- **GOAL OF THE EXERCISE**: Can you print the part of the material that opens with the line containing "Given: Focus the Options text area" and runs through the end of the material, reproducing those lines exactly and nothing else?

A block of data:
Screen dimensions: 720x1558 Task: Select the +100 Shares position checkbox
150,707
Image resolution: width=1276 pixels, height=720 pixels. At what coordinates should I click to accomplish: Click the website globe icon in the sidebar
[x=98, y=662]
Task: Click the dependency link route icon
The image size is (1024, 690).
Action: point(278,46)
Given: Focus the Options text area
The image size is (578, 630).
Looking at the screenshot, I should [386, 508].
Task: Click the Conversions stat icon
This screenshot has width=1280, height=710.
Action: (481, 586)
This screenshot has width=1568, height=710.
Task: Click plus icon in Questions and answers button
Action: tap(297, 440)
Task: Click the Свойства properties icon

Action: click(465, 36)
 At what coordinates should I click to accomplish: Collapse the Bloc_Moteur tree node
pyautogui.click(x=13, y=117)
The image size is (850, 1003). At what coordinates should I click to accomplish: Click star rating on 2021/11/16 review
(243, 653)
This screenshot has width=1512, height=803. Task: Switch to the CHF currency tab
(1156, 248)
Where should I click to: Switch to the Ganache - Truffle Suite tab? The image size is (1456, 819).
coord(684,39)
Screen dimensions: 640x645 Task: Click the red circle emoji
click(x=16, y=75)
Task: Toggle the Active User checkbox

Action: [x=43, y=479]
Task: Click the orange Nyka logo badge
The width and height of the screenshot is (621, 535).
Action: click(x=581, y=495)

- **PROBLEM SOLUTION**:
Given: Focus the Options text area
The image size is (578, 630).
Looking at the screenshot, I should [386, 508].
Task: Click the Conversions stat icon
This screenshot has width=1280, height=710.
Action: (481, 586)
This screenshot has width=1568, height=710.
Task: Click plus icon in Questions and answers button
Action: tap(297, 440)
Task: Click the Свойства properties icon

Action: click(465, 36)
 At what coordinates should I click to accomplish: Collapse the Bloc_Moteur tree node
pyautogui.click(x=13, y=117)
The image size is (850, 1003). At what coordinates should I click to accomplish: Click star rating on 2021/11/16 review
(243, 653)
This screenshot has width=1512, height=803. Task: Switch to the CHF currency tab
(1156, 248)
Where should I click to: Switch to the Ganache - Truffle Suite tab? The image size is (1456, 819).
coord(684,39)
Screen dimensions: 640x645 Task: Click the red circle emoji
click(x=16, y=75)
Task: Toggle the Active User checkbox

Action: [x=43, y=479]
Task: Click the orange Nyka logo badge
The width and height of the screenshot is (621, 535).
Action: click(x=581, y=495)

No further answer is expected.